— Provided text —
= = = = =
# external hard drive issue



## sule (Sep 24, 2014)

Hello,
I used my _samsung m3 1tb_ external hard drive for _time machine backup_, on mac. The problem is, my computer's hard drive collapsed, and now no computer recognises my external. I changed the computer's hard disc and got a new one, than plugged in the external to it. I can see its presence in _Disc Utilities_, but it doesn't verify or repair the disc, I also can't mount or eject it. I only wish to *recover my data* in it. All of my projects and portfolios in there, so please help me?
Thank you.


----------



## SpywareDr (Mar 31, 2014)

Any luck when trying to access it with a different computer?


----------



## sule (Sep 24, 2014)

no, unfortunately not. But I can see it on disk utility on other computers.
PC doesn't read the disk either.


----------



## CleaverX (Sep 27, 2012)

Hello, so just we are clear about this, you operate a MAC computer running OS-X, you used your external drive with Time Machine for your backups, the drive on your MAC failed, so you replaced it, then reinstalled and updated OS-X, and when you launch Time Machine it does not recognize the drive? 
Also you should know that Time Machine usually formats the external drives to MAC OS extended file system, so those drives cannot be natively read or accessed by a Windows computer.


----------



## sule (Sep 24, 2014)

That's correct. I think my external hard drive doesn't work because I set it up as time machine backup.


----------



## SpywareDr (Mar 31, 2014)

If it has failed, Ontrack, DriveSavers and Datarecovery are three well-known and respected* companies that can attempt to retrieve files off of a 'dead' hard drive. Pricing typically runs between a few hundred to a couple of thousand dollars (US).

*Western Digital "Platinum Data Recovery Partners"


----------



## CleaverX (Sep 27, 2012)

OK let's at least try to ascertain the status of the drive itself, when you plug it into a Windows PC, the machine should acknowledge the device (possibly calling it a USB bridge), if that is the case you should be able to launch the Computer Management console and click on the Disk Management and see if the machine at least sees the drive (it will not have a drive letter and it will be listed as an unknown volume or similar)
Can you confirm?


----------
= = = = =
Records from a collection
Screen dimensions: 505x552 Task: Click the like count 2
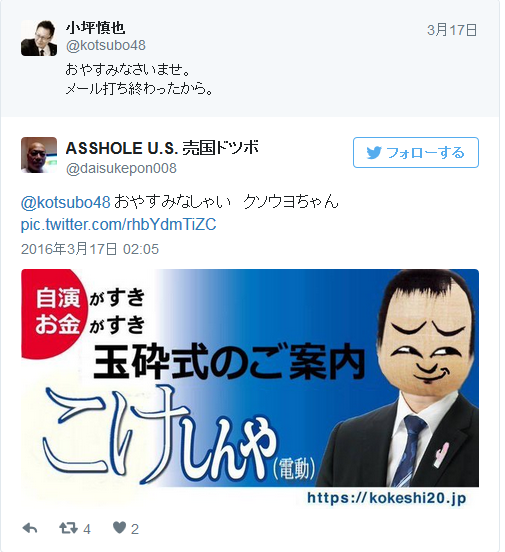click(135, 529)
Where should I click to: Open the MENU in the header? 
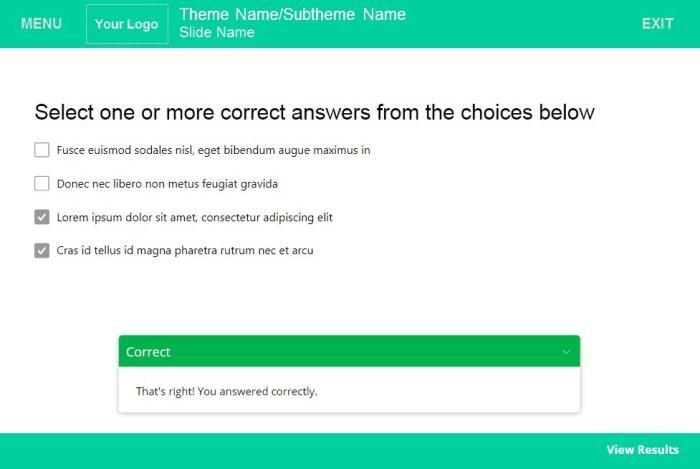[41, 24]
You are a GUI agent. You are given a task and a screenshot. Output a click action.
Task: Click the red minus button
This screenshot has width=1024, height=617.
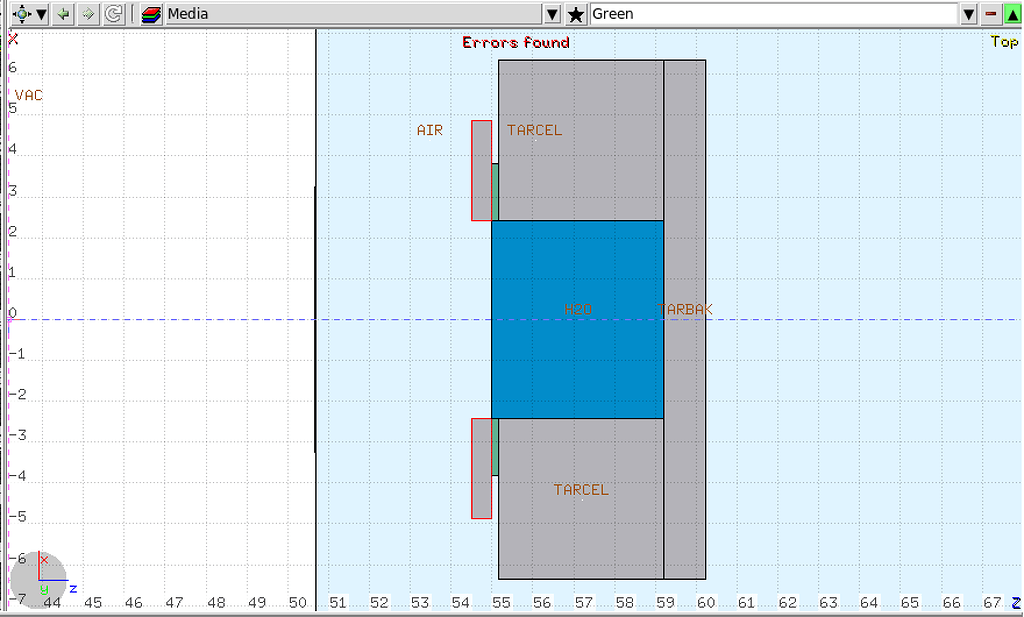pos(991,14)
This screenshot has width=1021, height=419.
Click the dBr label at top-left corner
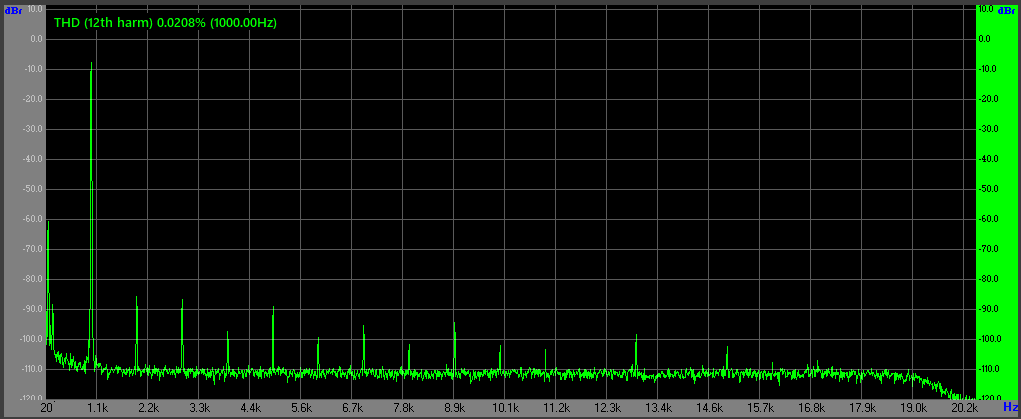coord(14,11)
= = = = =
— Your tasks —
a. In the external hard drive thread, what file system does Time Machine usually format external drives to?
b. Translate this sentence from the external hard drive thread into Spanish: "Pricing typically runs between a few hundred to a couple of thousand dollars (US)."

— Answers by task —
a. The Mac OS Extended file system.

b. El precio suele oscilar entre unos cientos y un par de miles de dólares (EE. UU.).